En Juillet 1910, sur décision officielle, les chiens errants d’Istanbul sont déportés et abandonnés en masse
sur l’île Hayırsız au large de la ville. La Revue « L’illustration » du 16 Juillet 1910.
Le deuxième incident date de 1865 sous le règne du sultan Abdulaziz. L’opération de capture et de « déportation » vers l’île Hayırsız (île sans bienfaits ! en turc) commence et se poursuit bon train. Au même moment, un incendie gigantesque ravage plusieurs quartiers d’Istanbul. Les Istanbuliotes ne tardent pas à trouver la cause de cette catastrophe. C’était d’abord une punition de Dieu pour le triste sort réservé aux chiens d’Istanbul. Plus terre à terre, ils savaient aussi que si les chiens avaient été là, l’ampleur de la catastrophe aurait été beaucoup moins dramatique parce que les chiens, avec leurs aboiements, auraient averti et réveillé les habitants à temps. La réaction des Istanbuliotes est à la mesure de l’ampleur de l’incendie. Les bateaux retournent à l’île et ramènent les chiens « à la maison ».
Le sultan Abdulhamit II (1876-1908) laisse vivre les chiens en paix. Il ne s’occupe pas des chiens mais s’occupe de la rage. Il envoie des techniciens à l’Institut Pasteur, fait un don conséquent à ce même institut. Il est à l’origine de la fondation de l’Institut contre la rage à Istanbul. A la même période, l’étude de Mavroyani Pasha sur les chiens d’Istanbul est publiée.

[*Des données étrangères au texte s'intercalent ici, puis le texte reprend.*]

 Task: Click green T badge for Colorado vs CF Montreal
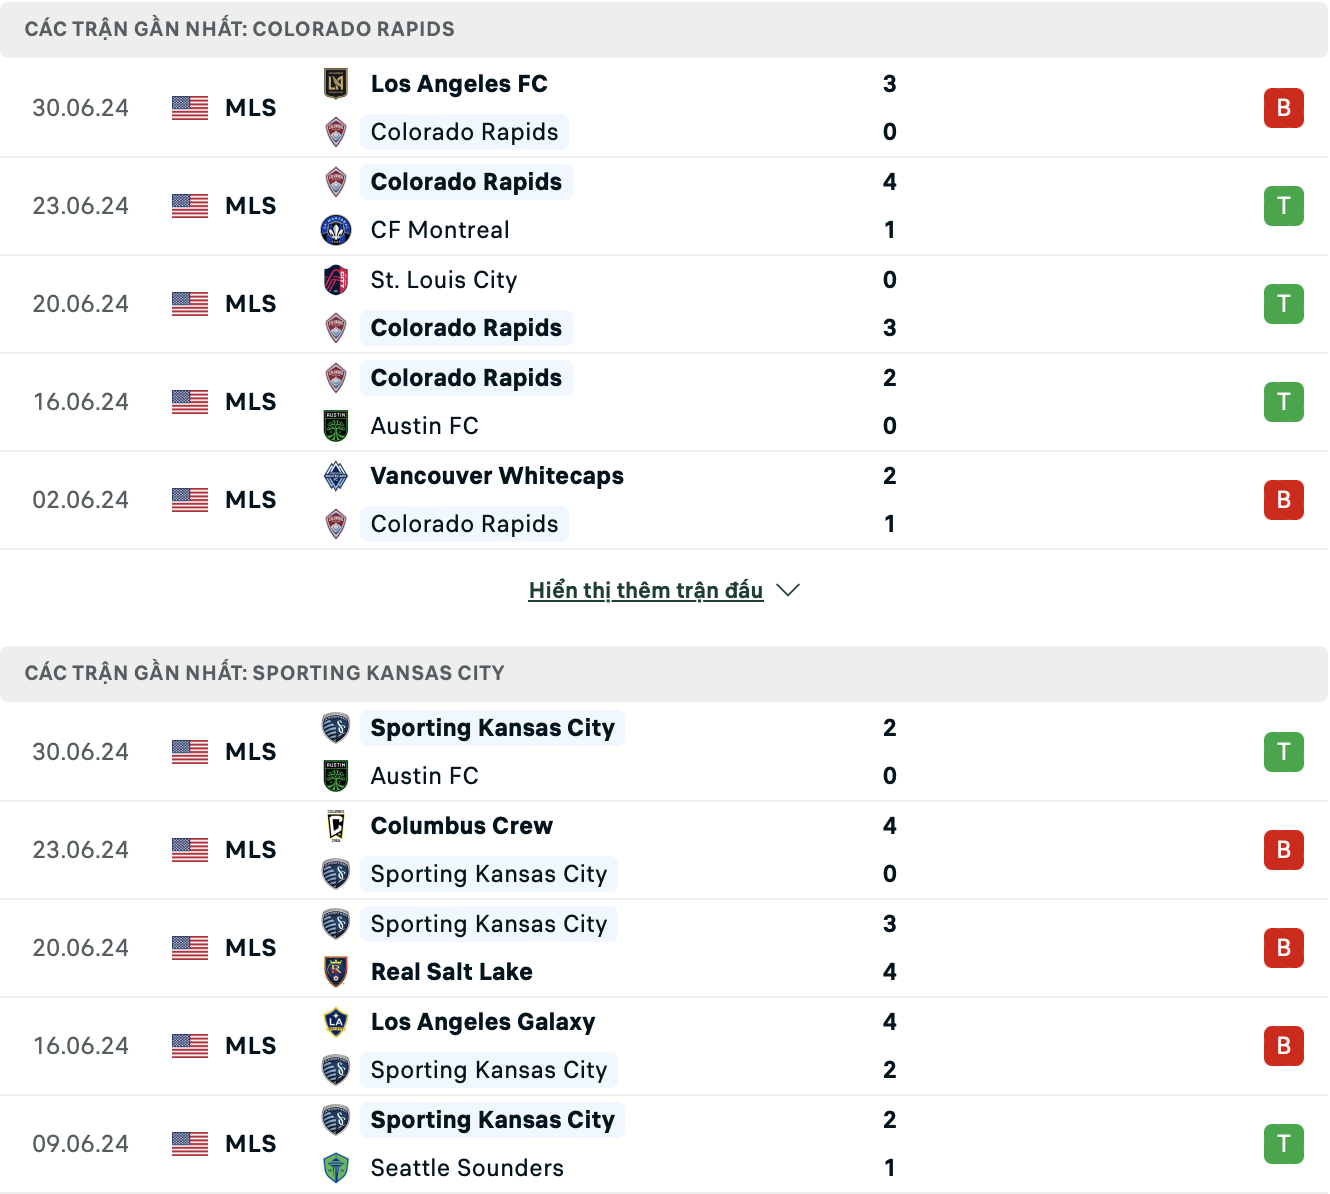tap(1283, 206)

Comptez le nombre de chiens de rue près de Sainte Sophie à Istanbul.
La revue « L’UNIVERS ILLUSTRE » du 1 Mars 1860.
La plus grande opération d’élimination de la population canine débute en 1910. Les chiens errants sont capturés manu militari et réunis à Tophane, un quartier d’Istanbul, pour un aller simple à la destination de nouveau de… l’île Hayırsız. Poussés par la famine une partie essaie de traverser la mer pour regagner le continent, quelques uns réussissent, la plupart se noient. Ce drame fait le sujet d’un article dans « Le Journal » sous la plume du dessinateur français Sem. La revue turque « Servet-i Fünun » publie l’événement avec des photos. Les défenseurs des chiens débarquent tous les jours sur l’île avec des vivres. Ils embauchent deux personnes pour assurer l’approvisionnement des « insulaires ».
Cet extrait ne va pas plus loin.